The beginning. The park is right behind me. To the right is Fontana Middle School. What is straight ahead is about to be discovered.

A marker.

The final resting place for local toilets. What stories they must have to tell! Toilets have an interesting history.

I have a thing for cacti. Who knows what this thing is. It was so crazy I had to stop for a shot. After the toilets, it was the highlight of the walk.

There is one of these in my front yard. A single one, not a whole colony like this thing.  

This is the one in my front yard. It is rather unassuming in the daytime...

...but nine days later when the moon comes out, they loose their minds.
Another final resting place, abandoned trees in a defunct nursery.

This marks the end of the trail.

And industrial area. A lot of Fontana seems to be industrial areas. I am now on the streets of Fontana. I always try to walk back a different way than I came. More to see. 

It was hot enough that I was tempted to try to get inside of this old ice house. 

Though this is just a big, empty lot, Fontana is kind'a rural. 

A one-stop shopping  center.

Another one-stop shopping center. They must have a true symbiotic relationship.

Early set-up for the concert at Miller Park.

A big moment.

The tenor, soprano (her back to us) and members of Ballet Folklorical De Los Angeles.

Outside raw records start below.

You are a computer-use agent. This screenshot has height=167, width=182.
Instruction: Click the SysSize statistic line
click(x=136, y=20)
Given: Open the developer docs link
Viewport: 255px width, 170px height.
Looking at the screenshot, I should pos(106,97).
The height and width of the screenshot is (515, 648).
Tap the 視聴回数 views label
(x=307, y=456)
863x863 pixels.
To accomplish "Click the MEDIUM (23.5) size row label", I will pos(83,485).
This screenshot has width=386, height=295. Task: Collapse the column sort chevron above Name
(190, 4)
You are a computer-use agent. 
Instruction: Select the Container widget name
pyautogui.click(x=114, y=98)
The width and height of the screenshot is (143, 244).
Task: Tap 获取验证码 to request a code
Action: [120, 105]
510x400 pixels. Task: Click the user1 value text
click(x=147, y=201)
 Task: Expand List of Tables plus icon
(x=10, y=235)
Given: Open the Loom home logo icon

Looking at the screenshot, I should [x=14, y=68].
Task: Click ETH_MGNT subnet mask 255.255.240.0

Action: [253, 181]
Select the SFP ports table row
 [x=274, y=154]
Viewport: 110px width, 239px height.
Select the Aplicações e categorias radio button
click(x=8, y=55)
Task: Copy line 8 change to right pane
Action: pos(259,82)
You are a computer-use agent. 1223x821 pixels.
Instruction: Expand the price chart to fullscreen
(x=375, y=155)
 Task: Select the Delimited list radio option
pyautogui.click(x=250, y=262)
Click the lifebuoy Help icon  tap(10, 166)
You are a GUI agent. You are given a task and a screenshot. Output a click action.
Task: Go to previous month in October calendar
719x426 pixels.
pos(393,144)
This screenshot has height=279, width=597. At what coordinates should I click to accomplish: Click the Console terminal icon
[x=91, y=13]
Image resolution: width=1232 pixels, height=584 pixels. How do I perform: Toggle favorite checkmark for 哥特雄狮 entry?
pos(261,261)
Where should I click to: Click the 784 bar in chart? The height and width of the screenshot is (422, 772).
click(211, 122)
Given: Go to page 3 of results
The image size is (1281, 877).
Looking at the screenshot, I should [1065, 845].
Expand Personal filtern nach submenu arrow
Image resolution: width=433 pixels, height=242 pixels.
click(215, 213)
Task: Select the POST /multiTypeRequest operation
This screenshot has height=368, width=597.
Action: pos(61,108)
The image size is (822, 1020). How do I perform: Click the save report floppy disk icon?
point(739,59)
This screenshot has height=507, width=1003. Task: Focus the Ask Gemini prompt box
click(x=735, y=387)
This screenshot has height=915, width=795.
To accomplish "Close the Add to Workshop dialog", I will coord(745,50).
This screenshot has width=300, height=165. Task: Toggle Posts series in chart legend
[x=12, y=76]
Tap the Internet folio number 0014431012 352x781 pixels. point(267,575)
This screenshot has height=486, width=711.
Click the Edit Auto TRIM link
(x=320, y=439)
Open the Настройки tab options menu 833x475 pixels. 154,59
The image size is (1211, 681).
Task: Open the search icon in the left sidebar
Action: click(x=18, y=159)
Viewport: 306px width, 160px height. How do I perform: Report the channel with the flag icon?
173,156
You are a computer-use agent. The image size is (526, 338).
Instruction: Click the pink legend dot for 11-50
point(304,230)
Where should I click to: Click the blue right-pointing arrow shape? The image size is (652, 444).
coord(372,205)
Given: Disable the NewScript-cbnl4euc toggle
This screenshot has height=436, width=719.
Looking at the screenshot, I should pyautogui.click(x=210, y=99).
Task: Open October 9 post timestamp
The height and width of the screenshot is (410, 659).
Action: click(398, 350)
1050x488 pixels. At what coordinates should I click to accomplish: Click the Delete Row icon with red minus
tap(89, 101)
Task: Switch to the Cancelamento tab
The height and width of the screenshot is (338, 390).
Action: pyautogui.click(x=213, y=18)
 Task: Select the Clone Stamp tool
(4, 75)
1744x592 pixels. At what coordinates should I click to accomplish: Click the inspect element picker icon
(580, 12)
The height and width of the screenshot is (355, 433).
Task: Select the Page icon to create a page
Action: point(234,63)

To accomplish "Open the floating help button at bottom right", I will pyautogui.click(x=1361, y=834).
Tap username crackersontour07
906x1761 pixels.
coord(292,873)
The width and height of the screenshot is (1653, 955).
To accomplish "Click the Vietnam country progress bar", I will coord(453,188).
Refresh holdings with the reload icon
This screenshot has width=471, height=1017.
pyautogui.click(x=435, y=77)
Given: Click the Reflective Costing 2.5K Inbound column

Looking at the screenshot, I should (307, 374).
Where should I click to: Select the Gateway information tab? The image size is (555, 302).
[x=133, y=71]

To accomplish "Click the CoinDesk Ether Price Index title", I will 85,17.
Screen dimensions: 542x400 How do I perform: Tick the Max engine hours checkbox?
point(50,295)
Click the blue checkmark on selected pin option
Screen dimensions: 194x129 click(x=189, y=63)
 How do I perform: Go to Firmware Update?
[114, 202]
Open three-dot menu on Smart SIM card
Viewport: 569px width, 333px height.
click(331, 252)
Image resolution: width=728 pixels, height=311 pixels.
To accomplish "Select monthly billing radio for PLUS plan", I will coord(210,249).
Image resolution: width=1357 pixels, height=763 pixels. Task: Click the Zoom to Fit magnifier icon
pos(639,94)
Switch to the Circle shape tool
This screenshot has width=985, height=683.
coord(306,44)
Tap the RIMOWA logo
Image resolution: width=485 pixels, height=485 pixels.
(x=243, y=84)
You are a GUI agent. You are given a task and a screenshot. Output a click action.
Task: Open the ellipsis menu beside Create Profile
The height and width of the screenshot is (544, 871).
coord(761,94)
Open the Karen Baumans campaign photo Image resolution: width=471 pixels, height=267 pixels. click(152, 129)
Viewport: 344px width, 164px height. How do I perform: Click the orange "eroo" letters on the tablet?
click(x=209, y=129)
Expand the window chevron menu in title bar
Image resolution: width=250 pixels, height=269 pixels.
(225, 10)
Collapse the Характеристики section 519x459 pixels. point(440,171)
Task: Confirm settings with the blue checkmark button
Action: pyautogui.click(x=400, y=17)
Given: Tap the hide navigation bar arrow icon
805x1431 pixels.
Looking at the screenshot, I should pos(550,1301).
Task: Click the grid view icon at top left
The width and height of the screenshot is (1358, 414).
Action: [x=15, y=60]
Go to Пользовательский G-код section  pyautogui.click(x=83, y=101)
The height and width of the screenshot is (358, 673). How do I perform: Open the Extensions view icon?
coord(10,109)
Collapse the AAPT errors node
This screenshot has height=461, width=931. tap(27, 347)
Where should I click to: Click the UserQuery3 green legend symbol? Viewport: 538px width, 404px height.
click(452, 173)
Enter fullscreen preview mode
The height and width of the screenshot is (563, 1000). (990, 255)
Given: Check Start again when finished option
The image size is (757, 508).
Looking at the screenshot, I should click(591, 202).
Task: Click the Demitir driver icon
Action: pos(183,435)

Another thing I do on these far flung jobs is try to find interesting victuals. In the past few years, I often specifically look for places that sell tamales. I like tamales. I usually buy a dozen and take them home. There is a problem with buying a dozen tamales before doing a four - five mile walk, then a long summer concert. (Summer concerts always seem long, because you are usually playing tune-y music and endless medleys.) The problem is called bacterial growth. The tamales are hot, so they need to be cooled down to room temperature, then cooled further for holding. All of that is very hard to do when they are sitting in the trunk of the auto. I solved this by buying them uncooked, preferably frozen. Then I just throw them in an ice chest with some ice packs and go about my business. By the time I get home they may not still be frozen, but they are still at a safe temperature. I steam and refreeze them. A couple of minutes in the microwave and they are perfect for a quick, anytime meal. Given Southern California's demographic make-up, it is not hard to find places that make tamales. It can be difficult to get them to sell them to me uncooked. At this place in Fontana, the problem was getting the woman to understand what I wanted. English was not her first language. English did not even seem to be her second language. I had to pull a popsicle out of their freezer  unit to get across to her what I wanted. Once she understood, there was no problem. This place was the Leslie Bakery. The tamales were good. If I ever go back to Fontana, I'm going to get more tamales from there.